◆ Exercise objective ◆
List every line in the rows below that contains the string "This", matching case exactly.

◆ Information provided ◆
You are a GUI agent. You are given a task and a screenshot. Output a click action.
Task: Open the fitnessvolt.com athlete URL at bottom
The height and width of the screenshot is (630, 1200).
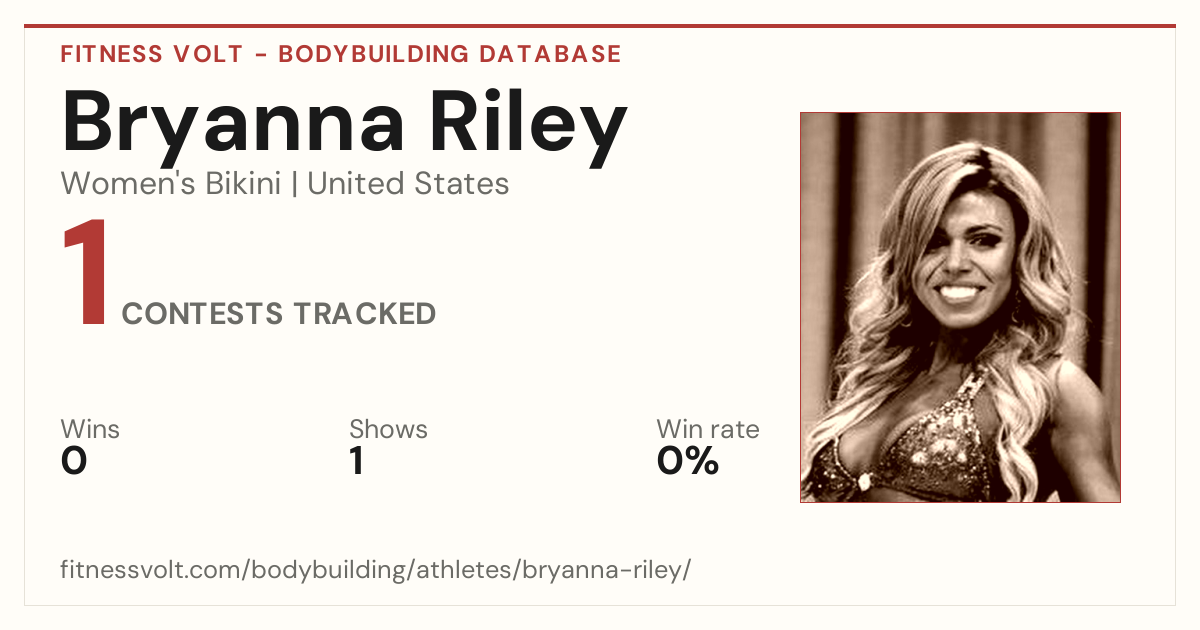point(376,571)
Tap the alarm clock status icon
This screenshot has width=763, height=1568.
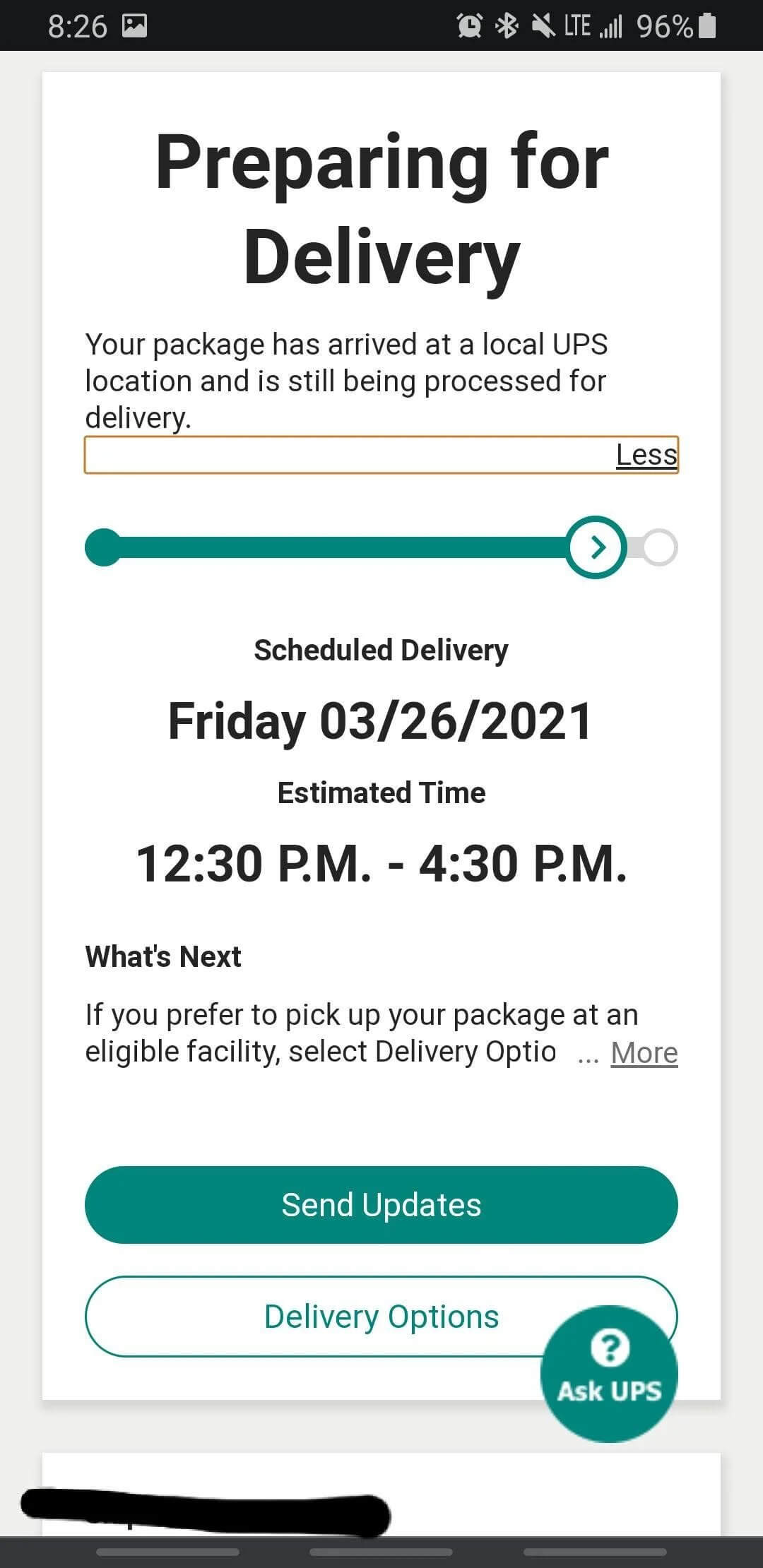[x=470, y=26]
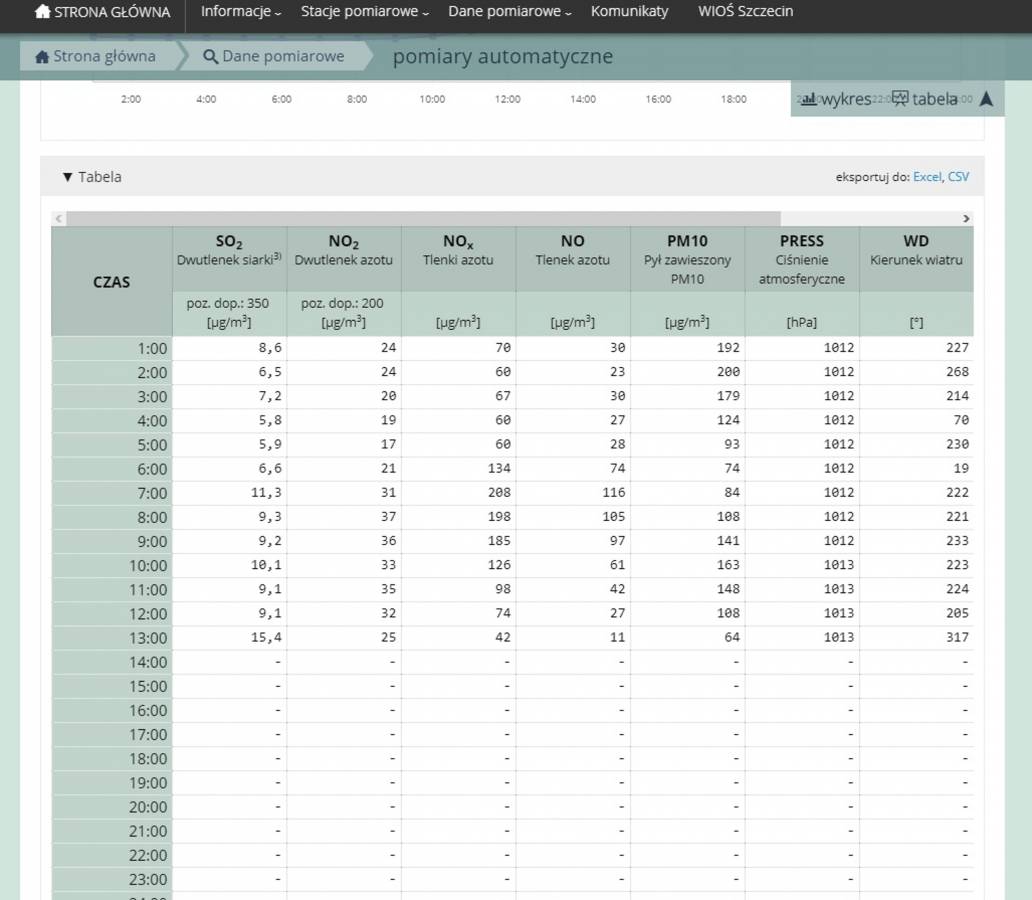Expand the Stacje pomiarowe menu

point(365,12)
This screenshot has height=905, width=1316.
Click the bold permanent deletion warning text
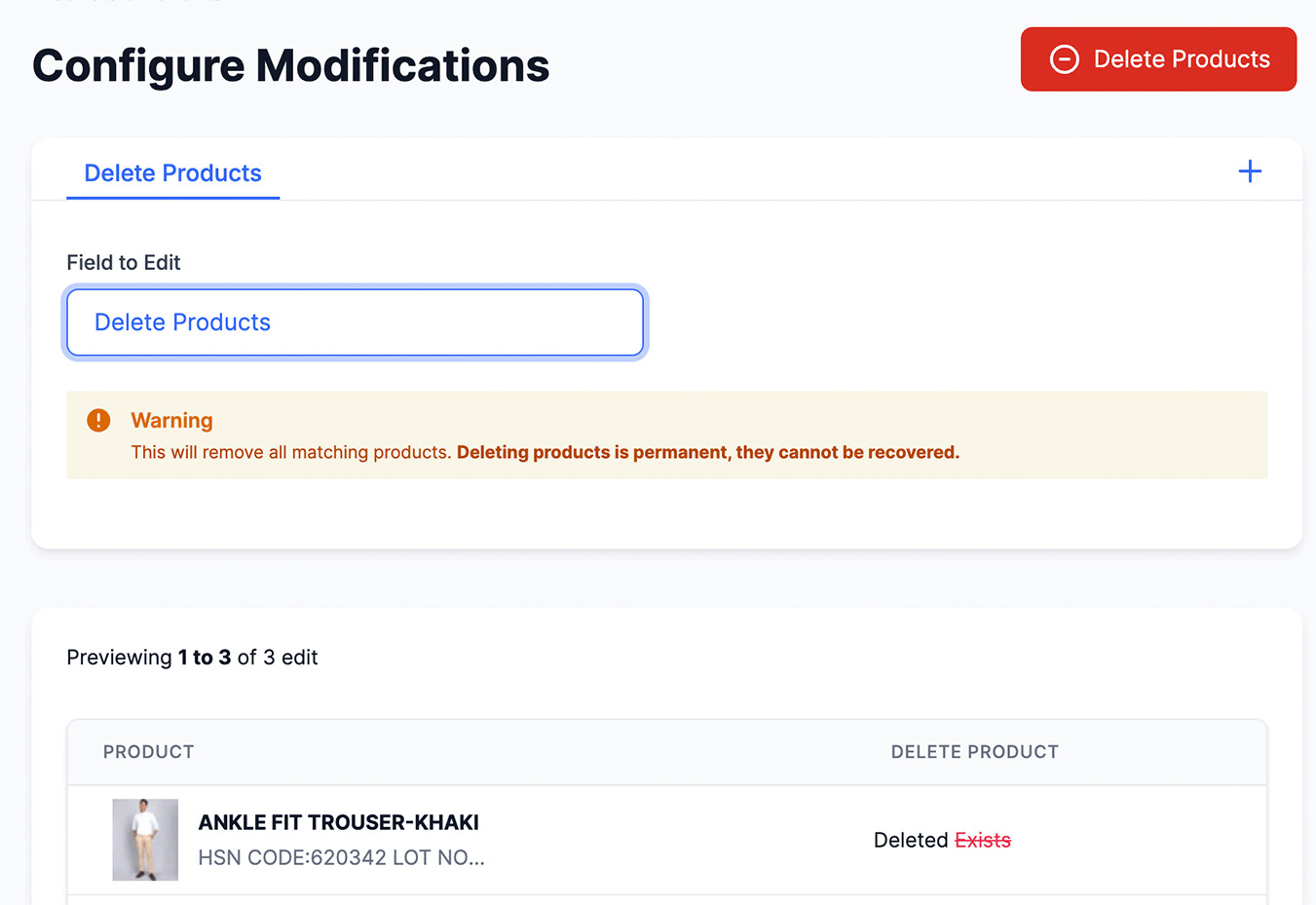[x=707, y=452]
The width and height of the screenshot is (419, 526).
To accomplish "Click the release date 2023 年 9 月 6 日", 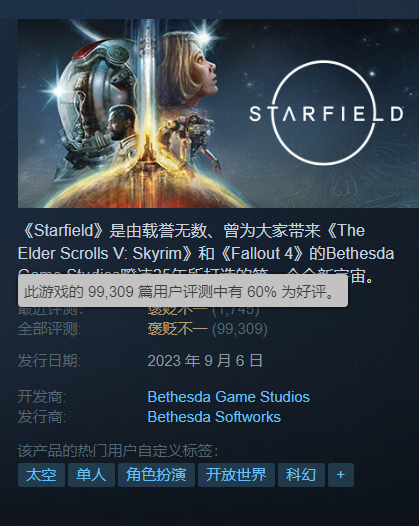I will pos(205,361).
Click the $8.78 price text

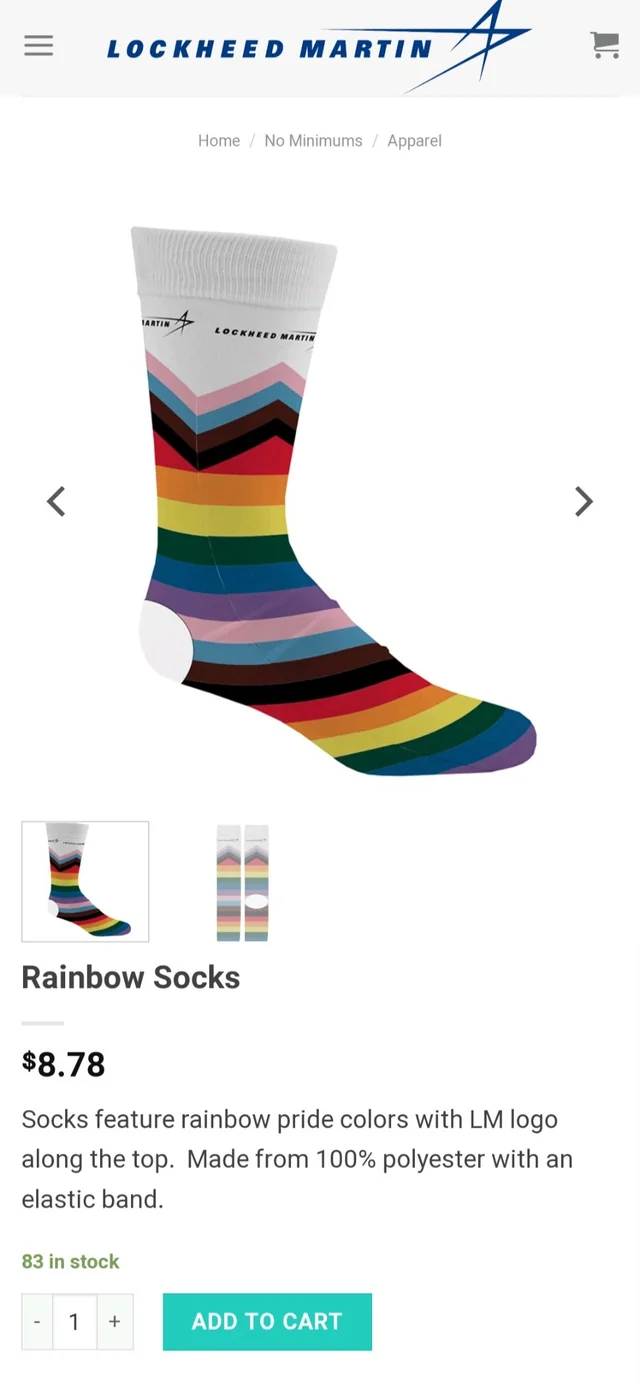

◆ Exercise result ◆
This screenshot has width=763, height=1568.
This screenshot has height=905, width=1316.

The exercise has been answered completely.